To be classed as independent, a firm must be able to show that its advice is based on a comprehensive and fair analysis of the relevant market, and unbiased and unrestricted.
If its advice does not meet this standard, it will be classed as restricted.
While the financial advice industry may be facing these changes with a certain trepidation, some accountancy firms are confident it is business as usual for them and anticipate benefiting from any industry shake-out.
There for the taking…
Ian Pickford, director of Mazars Financial Planning, says: ‘We have been operating with an RDR model for the last seven years, so this will not affect our business. But it presents a fantastic opportunity; it is there for the taking.’
He believes the shake-up should provide good opportunities for accountancy firms. ‘This is an area of advisory work that sits very well with clients, but firms need to understand how to manage an advisory business, which is very different from running a compliance business.’ Pickford explains that it can be quite a shift from doing a set of accounts for someone, to talking about their personal life and finances.
Other advisers such as Stephen Jones, chief executive of Cooper Parry Wealth Strategies, part of accountancy firm Cooper Parry, say there is an obvious fit between, for example, tax advice and wealth planning. Jones says: ‘You stay ahead of the game by listening to what your clients want, such as closer integration of tax and financial planning.’
The key RDR change of fees rather than commission is, after all, how accountancy firms already work. Jones says his firm was RDR-ready long before RDR even existed.
Parsons agrees. ‘We have known about the RDR for six years and have been preparing for it so our clients should not see much difference,’ she says. ‘We have been agreeing adviser fees in advance for some time, together with service levels, and pride ourselves on providing clients with a clear explanation of the services we offer and the charges for those services.’
Parsons expects potential clients to shop around, as they will be able to compare charges and services easily. ‘Our overall group offering encompasses professional advice and specialisms across a wide range of clients’ financial needs, so we feel in a very strong position to attract new clients,’ she says. ‘This type of integrated service will be good for all parts of the business.’

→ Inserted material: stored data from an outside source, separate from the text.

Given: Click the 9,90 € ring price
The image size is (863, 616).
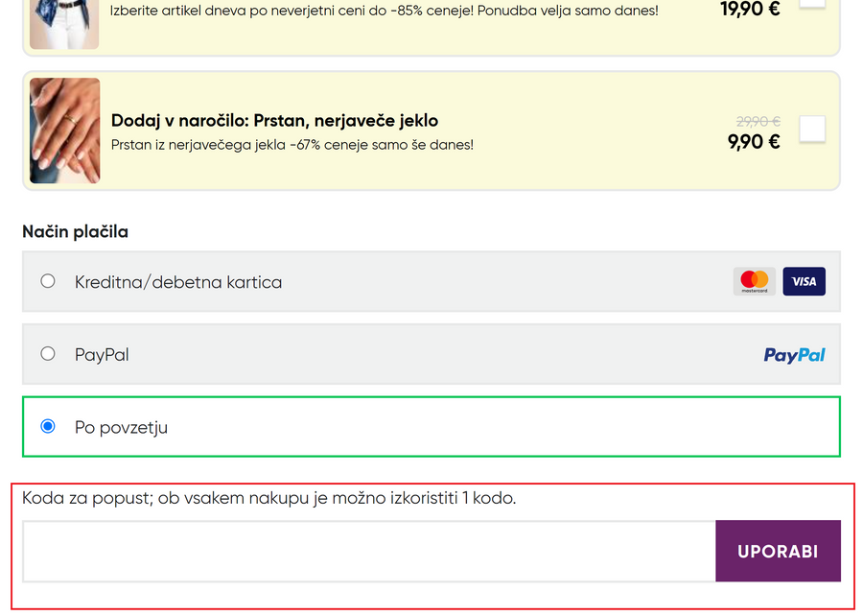Looking at the screenshot, I should [754, 142].
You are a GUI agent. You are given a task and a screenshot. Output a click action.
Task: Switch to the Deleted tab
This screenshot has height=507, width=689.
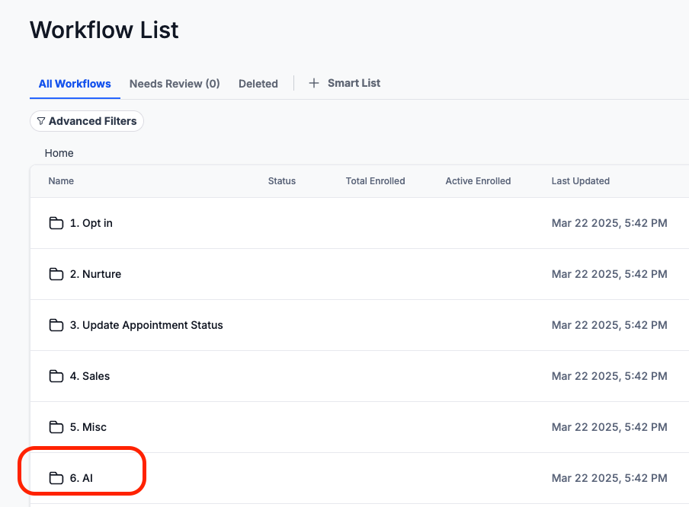(258, 84)
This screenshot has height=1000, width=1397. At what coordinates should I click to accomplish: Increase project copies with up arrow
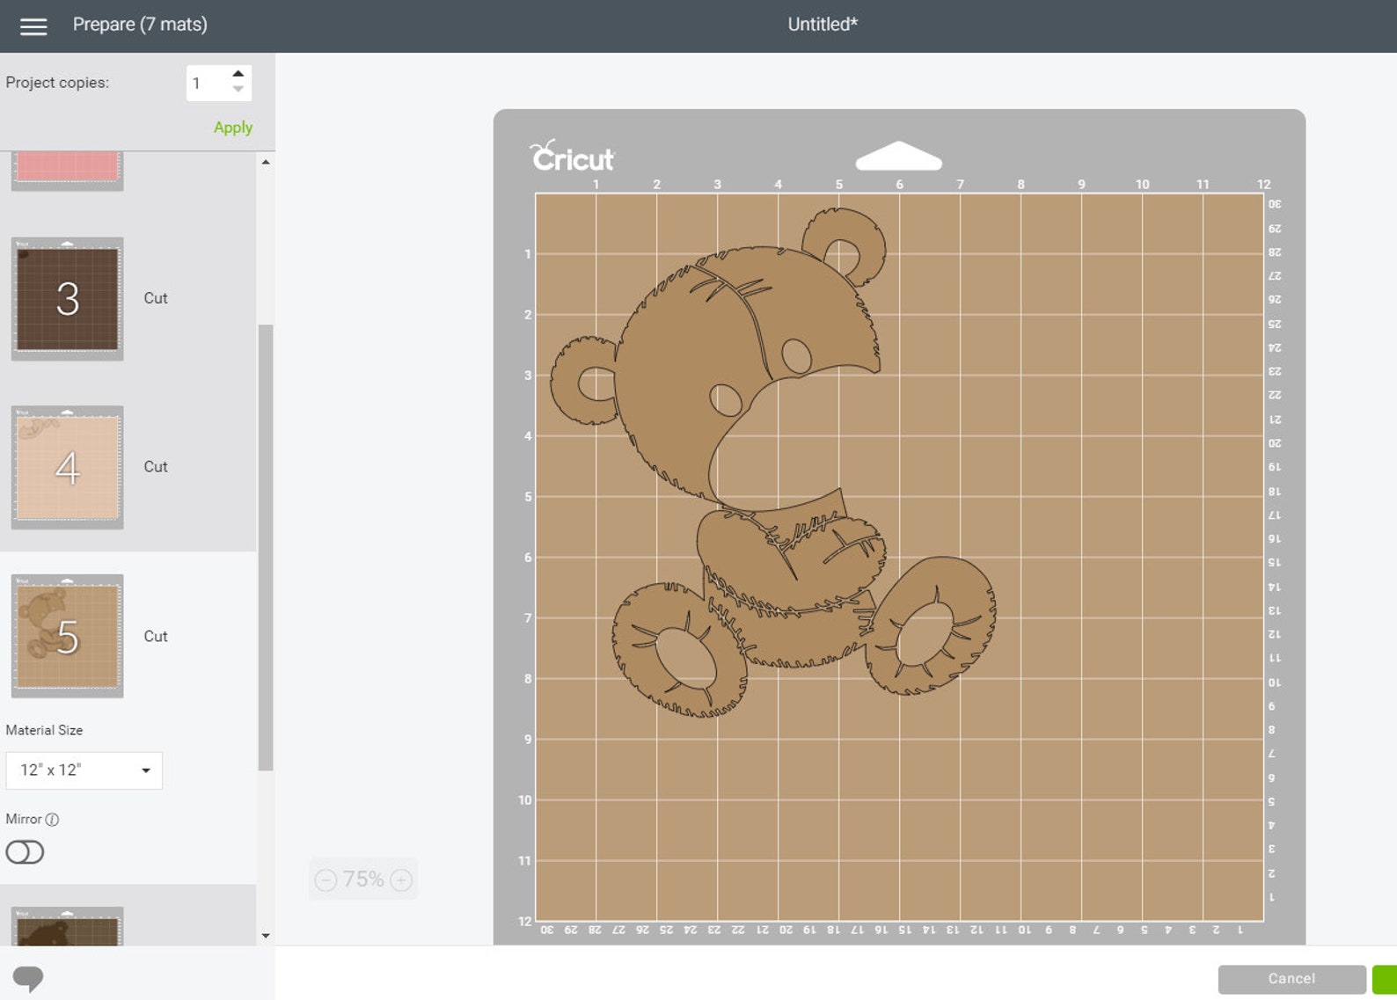tap(238, 74)
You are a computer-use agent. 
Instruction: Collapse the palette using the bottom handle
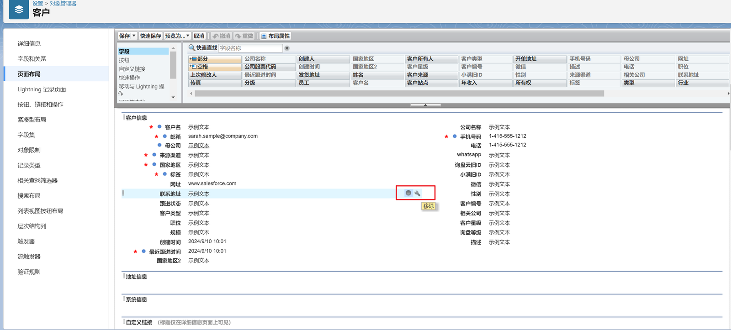click(x=425, y=105)
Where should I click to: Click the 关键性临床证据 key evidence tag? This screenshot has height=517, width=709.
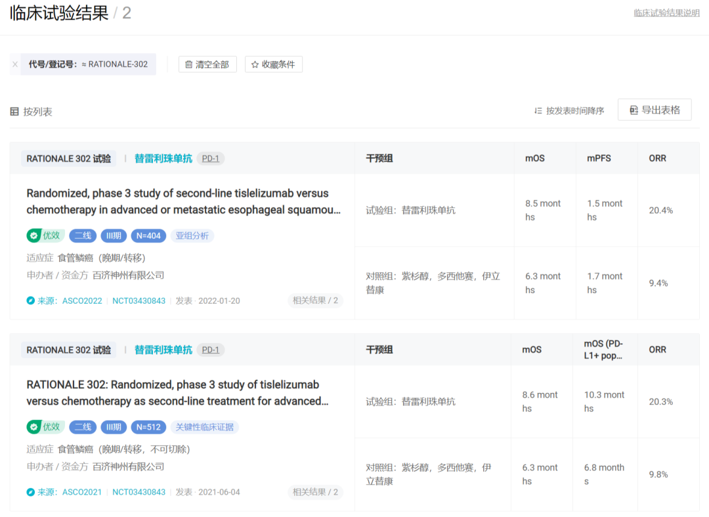click(205, 427)
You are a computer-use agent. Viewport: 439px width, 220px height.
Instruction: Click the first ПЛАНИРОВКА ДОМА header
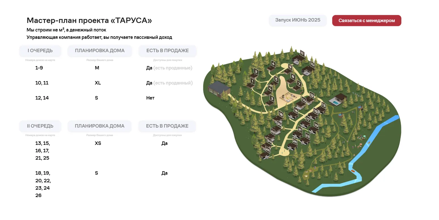tap(100, 51)
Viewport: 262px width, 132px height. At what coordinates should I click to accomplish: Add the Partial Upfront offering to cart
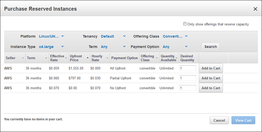[211, 78]
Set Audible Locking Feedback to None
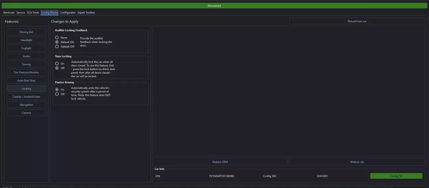The height and width of the screenshot is (188, 429). tap(57, 38)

Part of the new regime requires a higher minimum level of qualification to advise clients. In some cases, individuals can be qualified by a ‘statement of professional standing’, which can be awarded by a number of designated accredited bodies. Parsons says that RFP advisers are all at or above the new minimum Level 4 qualification, with the majority having achieved chartered status. ‘We have all been awarded our statement of professional standing and have a CPD programme in place to ensure that we maintain high standards,’ she says.
Sales or advice?
Pickford predicts that some financial advisory firms could struggle, particularly with cashflow, if they have not got their business model right. But again this will be an opportunity for accountancy firms to grow their services. ‘One of the challenges for firms will be to ask if they are knowledgeable sales people or professional advisers,’ says Pickford. ‘There is a difference. You need to value your knowledge and not give that advice away for free.’
One area where accountancy firms need to be careful is if they don’t have their own wealth management services and refer clients to external advisers. If the adviser is classified under the new regime as independent, that’s fine, but if the adviser is classified as restricted, firms will need to be sure that the adviser is suitable for a client referral.